◆ **Brano fornito**
※ ※ ※

Riflessioni sulla psicoterapia ai tempi del coronavirus”

“La porta chiusa, la finestra aperta.

Riflessioni sulla psicoterapia ai tempi del coronavirus”

In un periodo in cui tutte le professioni sono chiamate ad enormi sforzi di adattamento ad una situazione nuova, imprevedibile, senza data di scadenza delle restrizioni e dell’emergenza, anche lo psicoterapeuta – pur non essendo in prima linea come i medici – deve rivedere la cornice di quel setting al quale è abituato ad affidarsi.

Le Istituzioni, per proteggerci, ci chiedono a gran voce di chiuderci nelle nostre case, di rimanere fermi, di restare a distanza. Come possiamo allora continuare a garantire quella vicinanza che orienta il nostro lavoro?

Leggo Recalcati su Repubblica del 14 marzo: “Nessuno si salva da solo: la mia salvezza non dipende solo dai miei atti, ma anche da quelli dell’Altro”.

※ ※ ※

◆ **Materiale mostrato**
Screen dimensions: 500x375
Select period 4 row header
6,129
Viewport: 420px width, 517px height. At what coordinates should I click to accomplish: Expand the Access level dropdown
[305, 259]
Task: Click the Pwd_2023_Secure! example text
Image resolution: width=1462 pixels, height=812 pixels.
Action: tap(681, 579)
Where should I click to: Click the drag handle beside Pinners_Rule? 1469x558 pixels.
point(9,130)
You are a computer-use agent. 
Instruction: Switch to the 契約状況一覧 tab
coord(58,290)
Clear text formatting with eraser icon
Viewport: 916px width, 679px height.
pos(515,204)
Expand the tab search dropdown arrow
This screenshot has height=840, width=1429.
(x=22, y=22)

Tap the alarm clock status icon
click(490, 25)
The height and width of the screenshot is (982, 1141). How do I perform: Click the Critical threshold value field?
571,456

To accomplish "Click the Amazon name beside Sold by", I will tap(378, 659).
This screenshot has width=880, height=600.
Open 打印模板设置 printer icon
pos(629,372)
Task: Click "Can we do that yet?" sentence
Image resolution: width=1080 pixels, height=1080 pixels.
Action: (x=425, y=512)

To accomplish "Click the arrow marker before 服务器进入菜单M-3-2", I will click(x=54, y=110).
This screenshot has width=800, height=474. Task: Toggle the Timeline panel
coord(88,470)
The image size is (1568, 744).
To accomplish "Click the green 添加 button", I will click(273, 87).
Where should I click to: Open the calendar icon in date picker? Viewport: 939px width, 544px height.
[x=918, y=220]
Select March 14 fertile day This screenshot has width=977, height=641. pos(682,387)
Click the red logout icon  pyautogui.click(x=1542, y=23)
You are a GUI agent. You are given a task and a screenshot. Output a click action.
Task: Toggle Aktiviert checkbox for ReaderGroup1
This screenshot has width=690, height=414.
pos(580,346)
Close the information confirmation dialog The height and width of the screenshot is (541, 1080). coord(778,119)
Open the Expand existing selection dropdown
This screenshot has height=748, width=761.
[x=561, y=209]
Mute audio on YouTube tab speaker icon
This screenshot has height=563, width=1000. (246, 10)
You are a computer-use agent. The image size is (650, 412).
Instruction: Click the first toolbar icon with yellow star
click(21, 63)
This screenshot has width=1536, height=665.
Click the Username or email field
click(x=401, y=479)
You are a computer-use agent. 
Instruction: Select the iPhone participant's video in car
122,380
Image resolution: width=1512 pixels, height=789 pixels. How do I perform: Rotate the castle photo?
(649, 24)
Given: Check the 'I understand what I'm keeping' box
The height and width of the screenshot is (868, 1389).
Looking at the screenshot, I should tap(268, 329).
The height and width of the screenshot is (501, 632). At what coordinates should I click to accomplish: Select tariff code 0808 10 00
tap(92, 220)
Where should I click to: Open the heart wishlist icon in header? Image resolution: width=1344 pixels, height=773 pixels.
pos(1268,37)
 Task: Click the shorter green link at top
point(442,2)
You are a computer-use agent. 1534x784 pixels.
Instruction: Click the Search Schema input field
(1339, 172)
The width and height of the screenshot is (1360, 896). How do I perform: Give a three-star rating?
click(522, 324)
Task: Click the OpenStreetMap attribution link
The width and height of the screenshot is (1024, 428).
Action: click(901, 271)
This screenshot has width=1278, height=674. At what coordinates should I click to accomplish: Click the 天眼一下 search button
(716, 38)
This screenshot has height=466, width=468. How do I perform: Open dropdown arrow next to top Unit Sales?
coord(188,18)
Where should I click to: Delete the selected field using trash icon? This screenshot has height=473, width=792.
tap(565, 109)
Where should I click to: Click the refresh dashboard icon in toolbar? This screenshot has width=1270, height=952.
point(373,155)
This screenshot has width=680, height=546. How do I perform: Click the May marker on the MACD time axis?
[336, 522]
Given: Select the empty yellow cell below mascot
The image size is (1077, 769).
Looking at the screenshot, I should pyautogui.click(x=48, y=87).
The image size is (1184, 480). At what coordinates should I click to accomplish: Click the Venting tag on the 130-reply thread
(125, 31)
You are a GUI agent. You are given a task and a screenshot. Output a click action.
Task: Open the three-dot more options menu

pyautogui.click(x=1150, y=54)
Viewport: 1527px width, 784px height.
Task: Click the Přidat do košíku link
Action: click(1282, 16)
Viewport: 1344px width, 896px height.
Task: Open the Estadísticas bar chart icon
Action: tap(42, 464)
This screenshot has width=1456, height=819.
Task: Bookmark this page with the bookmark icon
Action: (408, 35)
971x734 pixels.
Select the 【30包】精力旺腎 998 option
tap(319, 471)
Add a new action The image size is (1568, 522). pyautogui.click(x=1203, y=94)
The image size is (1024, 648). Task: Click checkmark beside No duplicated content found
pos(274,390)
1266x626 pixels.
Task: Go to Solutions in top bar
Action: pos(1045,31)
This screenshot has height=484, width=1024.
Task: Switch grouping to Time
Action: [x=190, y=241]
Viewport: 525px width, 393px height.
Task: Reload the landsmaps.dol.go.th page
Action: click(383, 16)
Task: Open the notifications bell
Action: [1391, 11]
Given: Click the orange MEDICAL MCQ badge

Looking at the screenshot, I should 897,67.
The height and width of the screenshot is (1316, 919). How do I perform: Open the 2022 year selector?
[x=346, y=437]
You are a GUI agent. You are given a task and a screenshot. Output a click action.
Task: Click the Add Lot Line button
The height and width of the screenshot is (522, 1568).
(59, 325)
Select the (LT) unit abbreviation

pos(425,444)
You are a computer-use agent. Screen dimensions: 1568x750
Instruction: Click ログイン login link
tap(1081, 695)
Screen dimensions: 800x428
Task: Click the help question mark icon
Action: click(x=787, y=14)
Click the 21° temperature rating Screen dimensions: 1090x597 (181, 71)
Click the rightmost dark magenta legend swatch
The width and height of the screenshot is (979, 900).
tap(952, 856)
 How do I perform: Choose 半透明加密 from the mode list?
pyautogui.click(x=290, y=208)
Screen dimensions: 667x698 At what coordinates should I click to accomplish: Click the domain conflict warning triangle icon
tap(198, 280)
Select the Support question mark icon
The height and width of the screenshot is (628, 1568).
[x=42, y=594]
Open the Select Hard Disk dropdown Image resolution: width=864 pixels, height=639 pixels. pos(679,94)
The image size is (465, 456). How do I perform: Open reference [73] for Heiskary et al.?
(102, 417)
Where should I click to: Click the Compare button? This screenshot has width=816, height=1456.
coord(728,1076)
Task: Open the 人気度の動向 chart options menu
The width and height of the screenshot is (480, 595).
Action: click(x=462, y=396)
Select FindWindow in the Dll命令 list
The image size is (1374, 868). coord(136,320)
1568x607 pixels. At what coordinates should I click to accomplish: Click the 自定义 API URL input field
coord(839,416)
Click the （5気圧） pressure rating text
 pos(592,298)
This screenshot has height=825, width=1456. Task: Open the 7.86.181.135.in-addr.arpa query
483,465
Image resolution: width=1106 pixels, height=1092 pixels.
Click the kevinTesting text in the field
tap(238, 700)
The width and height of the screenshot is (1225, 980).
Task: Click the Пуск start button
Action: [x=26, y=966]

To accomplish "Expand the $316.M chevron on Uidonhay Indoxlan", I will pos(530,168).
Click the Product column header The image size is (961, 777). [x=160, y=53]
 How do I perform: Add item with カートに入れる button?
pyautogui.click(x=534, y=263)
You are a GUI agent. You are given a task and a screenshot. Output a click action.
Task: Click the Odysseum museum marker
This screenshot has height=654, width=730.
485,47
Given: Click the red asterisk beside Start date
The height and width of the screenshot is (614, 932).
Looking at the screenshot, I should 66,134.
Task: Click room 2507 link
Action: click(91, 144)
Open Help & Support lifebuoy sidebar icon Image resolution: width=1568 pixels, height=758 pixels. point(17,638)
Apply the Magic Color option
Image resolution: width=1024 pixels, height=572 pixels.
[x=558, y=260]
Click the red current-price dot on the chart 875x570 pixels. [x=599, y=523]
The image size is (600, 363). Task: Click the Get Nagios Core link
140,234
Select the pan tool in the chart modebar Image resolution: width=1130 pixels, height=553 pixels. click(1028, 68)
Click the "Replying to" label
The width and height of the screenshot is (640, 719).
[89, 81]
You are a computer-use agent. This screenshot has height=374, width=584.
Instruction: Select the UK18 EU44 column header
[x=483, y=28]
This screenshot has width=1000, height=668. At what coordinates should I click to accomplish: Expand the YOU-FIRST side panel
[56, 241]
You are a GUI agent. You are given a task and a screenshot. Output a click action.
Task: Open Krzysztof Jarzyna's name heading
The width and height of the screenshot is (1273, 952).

※ ※ ※

◆ **Domande di studio**
a – Secondo il brano sulla psicoterapia ai tempi del coronavirus, su quale giornale e in quale data è comparsa la frase di Recalcati?
b – Prosegui il brano sulla psicoterapia ai tempi del coronavirus, partendo subito dopo la citazione di Recalcati.

◆ **Risposte numerate**
a – Su Repubblica del 14 marzo.

b –
E quando l’Altro è un adolescente affamato di relazioni, costretto a stare lontano dai compagni di classe e dagli amici, in una vicinanza forzata con quegli adulti dai quali ha bisogno di separarsi per potersi individuare?

Ho offerto in questi giorni a loro come agli adulti la possibilità delle sedute via Skype che non amo particolarmente poiché credo snaturi inevitabilmente la relazione terapeutica.

La risposta degli under 18 mi ha fatto riflettere: “posso prendere la bici e venire in studio; / preferisco venire in studio, tanto possiamo tenere la distanza di sicurezza; / possiamo rimandare il colloquio di qualche giorno così magari poi riesco a venire in studio ….”.

Chiedono quindi che la presenza sia garantita, ne hanno bisogno: vogliono vederci, leggere i nostri gesti, muoversi e sarebbero pronti a sfidare le prescrizioni per raggiungere quella stanza che hanno imparato a sentire come luogo protetto di parola, di ascolto, di condivisione.

Una stanza speciale che in casa si fatica a trovare, con le mamme, i papà, i fratelli che si aggirano nelle vicinanze.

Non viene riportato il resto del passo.